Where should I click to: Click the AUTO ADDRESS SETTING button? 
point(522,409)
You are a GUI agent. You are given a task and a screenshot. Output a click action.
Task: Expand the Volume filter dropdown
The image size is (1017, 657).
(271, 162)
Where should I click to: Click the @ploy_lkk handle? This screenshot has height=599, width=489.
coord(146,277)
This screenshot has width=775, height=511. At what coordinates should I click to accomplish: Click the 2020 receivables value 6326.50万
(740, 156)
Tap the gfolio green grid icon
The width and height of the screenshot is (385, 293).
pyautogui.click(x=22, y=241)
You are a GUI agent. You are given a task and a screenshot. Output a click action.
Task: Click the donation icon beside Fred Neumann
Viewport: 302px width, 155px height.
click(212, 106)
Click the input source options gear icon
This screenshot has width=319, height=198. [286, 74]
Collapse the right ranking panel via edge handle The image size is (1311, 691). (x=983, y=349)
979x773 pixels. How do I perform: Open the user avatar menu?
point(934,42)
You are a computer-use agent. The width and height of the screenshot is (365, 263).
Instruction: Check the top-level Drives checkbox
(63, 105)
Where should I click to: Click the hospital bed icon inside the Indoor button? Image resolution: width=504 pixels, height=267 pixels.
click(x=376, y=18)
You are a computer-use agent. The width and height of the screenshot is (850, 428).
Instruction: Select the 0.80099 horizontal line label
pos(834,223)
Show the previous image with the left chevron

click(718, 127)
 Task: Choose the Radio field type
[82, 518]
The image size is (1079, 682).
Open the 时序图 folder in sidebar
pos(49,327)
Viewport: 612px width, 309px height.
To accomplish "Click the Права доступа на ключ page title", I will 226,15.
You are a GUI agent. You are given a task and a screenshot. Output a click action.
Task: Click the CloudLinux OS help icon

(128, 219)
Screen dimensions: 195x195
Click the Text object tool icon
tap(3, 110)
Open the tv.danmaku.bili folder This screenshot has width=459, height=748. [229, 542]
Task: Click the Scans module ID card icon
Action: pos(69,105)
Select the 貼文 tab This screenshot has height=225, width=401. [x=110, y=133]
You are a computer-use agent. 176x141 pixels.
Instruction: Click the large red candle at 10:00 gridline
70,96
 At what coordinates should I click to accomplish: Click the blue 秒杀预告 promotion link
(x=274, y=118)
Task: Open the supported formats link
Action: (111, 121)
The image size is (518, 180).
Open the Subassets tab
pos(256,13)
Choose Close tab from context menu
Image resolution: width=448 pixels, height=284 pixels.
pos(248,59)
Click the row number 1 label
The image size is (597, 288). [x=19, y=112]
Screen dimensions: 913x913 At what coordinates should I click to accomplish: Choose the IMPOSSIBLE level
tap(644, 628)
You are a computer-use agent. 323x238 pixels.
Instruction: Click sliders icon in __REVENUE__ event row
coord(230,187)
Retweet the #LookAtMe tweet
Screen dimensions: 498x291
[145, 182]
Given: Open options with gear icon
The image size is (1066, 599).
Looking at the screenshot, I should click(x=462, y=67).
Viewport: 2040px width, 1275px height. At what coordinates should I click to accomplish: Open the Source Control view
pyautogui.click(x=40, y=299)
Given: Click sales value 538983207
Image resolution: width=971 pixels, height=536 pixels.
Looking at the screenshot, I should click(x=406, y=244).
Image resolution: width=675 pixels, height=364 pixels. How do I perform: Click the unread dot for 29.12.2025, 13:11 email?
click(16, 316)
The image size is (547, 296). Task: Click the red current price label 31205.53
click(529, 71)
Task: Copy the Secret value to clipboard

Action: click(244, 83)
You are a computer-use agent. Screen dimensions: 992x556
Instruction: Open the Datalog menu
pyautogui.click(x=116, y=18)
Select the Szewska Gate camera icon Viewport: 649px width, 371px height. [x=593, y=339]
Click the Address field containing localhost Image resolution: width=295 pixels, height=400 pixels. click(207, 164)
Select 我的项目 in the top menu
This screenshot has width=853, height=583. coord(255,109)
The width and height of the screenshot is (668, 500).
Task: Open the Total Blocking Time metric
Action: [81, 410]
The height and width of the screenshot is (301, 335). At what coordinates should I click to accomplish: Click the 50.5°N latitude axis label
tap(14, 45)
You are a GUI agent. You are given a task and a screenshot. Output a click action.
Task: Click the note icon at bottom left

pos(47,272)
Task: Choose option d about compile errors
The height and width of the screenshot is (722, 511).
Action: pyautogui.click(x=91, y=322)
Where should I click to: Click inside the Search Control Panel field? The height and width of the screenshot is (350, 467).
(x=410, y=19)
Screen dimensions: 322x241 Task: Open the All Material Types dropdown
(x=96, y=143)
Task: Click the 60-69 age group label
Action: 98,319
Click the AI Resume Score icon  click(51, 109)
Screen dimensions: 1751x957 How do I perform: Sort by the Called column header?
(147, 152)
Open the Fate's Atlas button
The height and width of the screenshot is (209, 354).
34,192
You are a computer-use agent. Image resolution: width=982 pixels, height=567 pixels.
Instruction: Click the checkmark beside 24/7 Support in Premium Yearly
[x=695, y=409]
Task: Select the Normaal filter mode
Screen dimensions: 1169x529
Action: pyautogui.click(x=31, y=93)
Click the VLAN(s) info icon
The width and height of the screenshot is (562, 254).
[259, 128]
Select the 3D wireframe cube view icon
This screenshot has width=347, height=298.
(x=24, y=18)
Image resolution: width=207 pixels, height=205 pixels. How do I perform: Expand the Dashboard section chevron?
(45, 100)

◆ ◆ ◆ ◆

**Exercise directions:**
Copy the records from the line that contains "Screen dimensions: 322x241" up to and including the line that contains "Action: pyautogui.click(x=31, y=93)", reproducing each line without any change.

**Output:**
Screen dimensions: 322x241 Task: Open the All Material Types dropdown
(x=96, y=143)
Task: Click the 60-69 age group label
Action: 98,319
Click the AI Resume Score icon  click(51, 109)
Screen dimensions: 1751x957 How do I perform: Sort by the Called column header?
(147, 152)
Open the Fate's Atlas button
The height and width of the screenshot is (209, 354).
34,192
You are a computer-use agent. Image resolution: width=982 pixels, height=567 pixels.
Instruction: Click the checkmark beside 24/7 Support in Premium Yearly
[x=695, y=409]
Task: Select the Normaal filter mode
Screen dimensions: 1169x529
Action: pyautogui.click(x=31, y=93)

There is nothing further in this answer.